In un articolo su The Conversation, il professor Suresh Kuchipudi della Pennsylvania State University, esperto di virus zoonotici (cioè che passano dagli animali all’uomo), spiega come mai questo genere di epidemie si sviluppa quasi sempre in Paesi dell’Asia o dell’Africa – il motivo è da ricercare nella loro crescita economica, e non è rassicurante.

Kuchipudi spiega che Asia e Africa, dove vive il 60% della popolazione mondiale, stanno andando incontro in questi anni a un rapidissimo processo di urbanizzazione: solo nell’ultimo decennio, circa 200 milioni di persone hanno abbandonato le campagne dell’Asia orientale per andare a vivere in zone urbane. Urbanizzazione significa anche deforestazione e distruzione dell’habitat: questo spinge gli animali selvatici, privati delle loro case, ad avvicinarsi sempre di più ai centri urbani. E gli animali selvatici (per esempio i pipistrelli) sono ospiti perfetti per i virus, alcuni dei quali possono “saltare” l’ospite e passare agli esseri umani. Non solo: le prime vittime dell’urbanizzazione spinta sono i predatori, e la loro scomparsa permette ai roditori (altri ospiti ideali per virus zoonotici) di moltiplicarsi.

ANDRÀ SEMPRE PEGGIO? Un altro grosso problema sono i metodi agricoli usati in queste aree, che per una gran parte delle popolazioni di Asia e Africa si basa ancora su sistemi di agricoltura e allevamento di sussistenza, con controlli sanitari ridotti o assenti.

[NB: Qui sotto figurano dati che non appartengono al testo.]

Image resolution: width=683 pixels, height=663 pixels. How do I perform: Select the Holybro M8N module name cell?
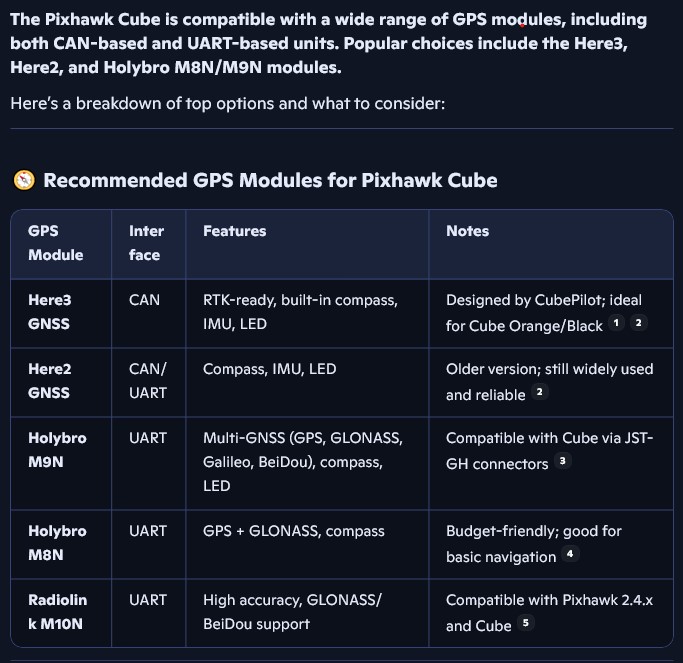pyautogui.click(x=57, y=543)
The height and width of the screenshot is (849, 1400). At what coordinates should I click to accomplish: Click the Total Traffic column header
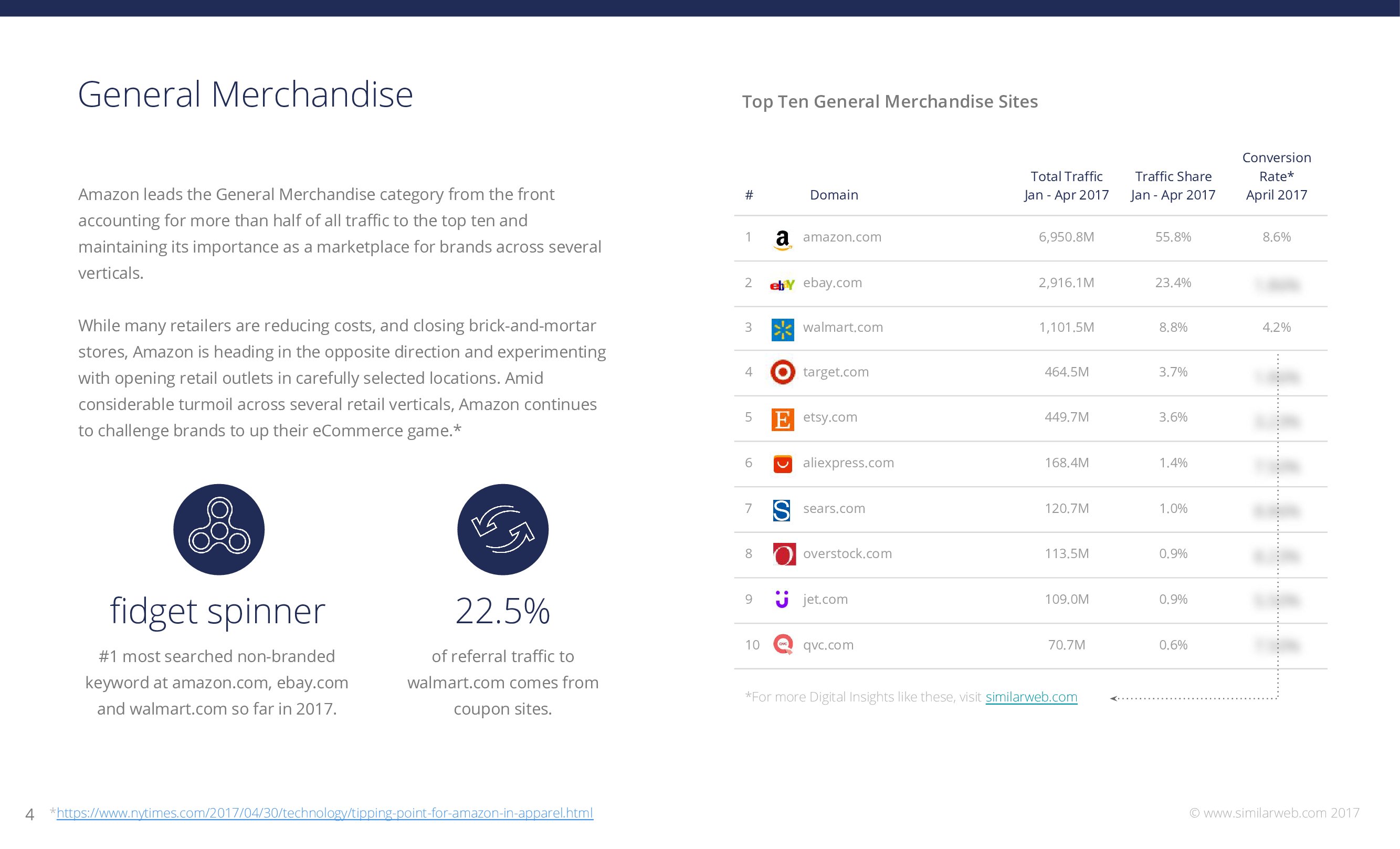1066,186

Kuchipudi mette in guardia sul futuro: per il ricercatore la situazione non può che peggiorare, visto che l’urbanizzazione di Asia e Africa non accenna a rallentare. Secondo lui è solo questione di tempo prima che un altro coronavirus, o una qualche altra forma virale, esploda in queste regioni e cominci ad allargarsi al resto del mondo. «C’è urgente bisogno», scrive Kuchipudi, «di strategie contro la deforestazione e che riducano il contatto tra uomo e animali selvatici.»